Adaptado do romance homônimo de B. Traven, “O Tesouro de Sierra Madre” é um clássico que influenciou uma geração. Notadamente, cineastas como Scorsese, Lucas e Spielberg são fãs fervorosos da obra. Spielberg foi ainda mais longe: nos extras de “Os Caçadores da Arca Perdida”, admite que a criação de Indiana Jones carrega um pouco do Fred Dobbs de Humphrey Bogart. Quem conhece o primeiro filme do arqueólogo de trás para frente vai reconhecer ainda duas “homenagens” do cineasta ao filme de Huston: os sons dos animais nas florestas atravessadas pelo trio de “Tesouro...” e a risada de Dobbs em um momento crucial perto do final do filme foram recriadas idênticas na cena inicial de “Caçadores...”, reproduzindo os sons da floresta peruana e a risada de Belloq quando os índios hovitos partem atrás de Indy pela selva.

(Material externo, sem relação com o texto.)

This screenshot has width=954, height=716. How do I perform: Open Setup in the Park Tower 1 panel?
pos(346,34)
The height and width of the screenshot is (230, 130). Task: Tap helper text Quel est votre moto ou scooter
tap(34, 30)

Não é difícil entender essa reverência. Mais do que uma aventura, um western ou qualquer gênero que queiram incluir, “O Tesouro de Sierra Madre” é fruto de uma época onde não era preciso apelar ao óbvio para imergir o público no coração da trama. Bogart é Fred Dobbs, americano miserável que vive em uma cidade mexicana à custa de esmolas, sem sorte, trabalho ou talento. Junto com outro desempregado à procura de uma chance, une-se a um velho, Howard, que passou a vida buscando ouro, para tentar a sorte em um garimpo perdido no deserto mexicano.

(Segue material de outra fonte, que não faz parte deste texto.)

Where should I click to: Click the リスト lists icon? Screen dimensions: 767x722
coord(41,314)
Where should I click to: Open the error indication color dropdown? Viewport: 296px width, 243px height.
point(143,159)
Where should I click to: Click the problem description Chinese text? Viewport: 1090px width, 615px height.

O roteiro do próprio Huston, fiel ao livro de Traven, pode apresentar os problemas citados acima de denotar uma certa urgência em determinados momentos, com reações inexplicadas e mudanças de temperamento súbitas de seus personagens, mas é um primor por não subestimar a inteligência do público – repare como, para mostrar o cansaço de Dobbs e Curtin, ele coloca o velho Howard tocando gaita ao lado dos dois, que sequer acordam. E a primeira aparição de Howard resume, em poucas palavras, não apenas o tema do filme como também a interpretação de Walter Huston, pai do diretor e merecido vencedor do Oscar de ator coadjuvante em 1949: o velho Howard explica como ganhou mais dinheiro do que poderia contar e, apesar disso, abriga-se num albergue para pobres. Usa o vício pelo jogo para explicar como o ouro pode matar um homem pela cobiça de sempre querer mais, e resume o sentimento em uma frase: “Tudo vai bem enquanto se procura pelo ouro. O problema para os homens é quando ele é encontrado.”

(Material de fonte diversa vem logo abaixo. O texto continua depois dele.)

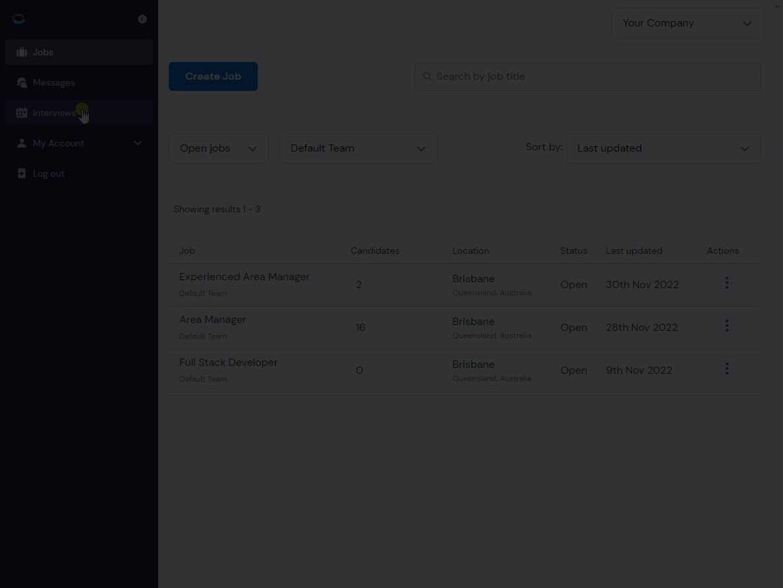Open the Last updated sort dropdown
The width and height of the screenshot is (783, 588).
pos(663,148)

A coragem citada no começo do texto é a de não fazer concessões nem para o público nem para os personagens. “O Tesouro de Sierra Madre” é um conto sobre ambição, cobiça e loucura, personificados magnificamente por Humphrey Bogart, o retrato de um homem miserável por fora e por dentro. À medida que sua alma se envenena, seu aspecto físico externa esse sentimento, até tornar-se uma mera sugestão de um homem que, teoricamente, é extremamente rico e realizado na vida segundo seus planos. Na primeira parte desse ato de cobiça, Huston faz questão de mostrar que a moral de um homem pode suplantar essa ganância – Dobbs e Curtin surram um homem que lhes deve dinheiro em uma cena de luta extremamente realista até para os padrões atuais, mas pegam dele apenas o que ele lhes deve e devolvem o resto. É um comportamento que será testado ao longo de uma árdua jornada pelo interior do território mexicano dominado por bandidos, solidão e areia. Para demonstrar os efeitos dessa jornada, o diretor escancara closes de seus personagens e abusa dos contrastes da fotografia em preto e branco e dos acordes de uma oportuna trilha de Max Steiner, que varia conforme varia, também, o humor e as ambições dos seus personagens, com exceção de Howard. A expressão de indiferença do velho no aperto de mãos de Dobbs e Curtin mostra que será ele o elo de equilíbrio de uma jornada que, ele mesmo avisa, está fadada ao fracasso. Como o próprio Howard diz, há uma diferença entre os homens e suas prioridades. “Os bandidos o matariam pelos seus sapatos, não pelo seu ouro” diz ele, em certo momento, a um incrédulo Dobbs. No mundo árido deste clássico, a cobiça e a ganância são sentimentos destruidores mas tão frágeis quanto areia, que pode ser, literalmente, levada pelo vento.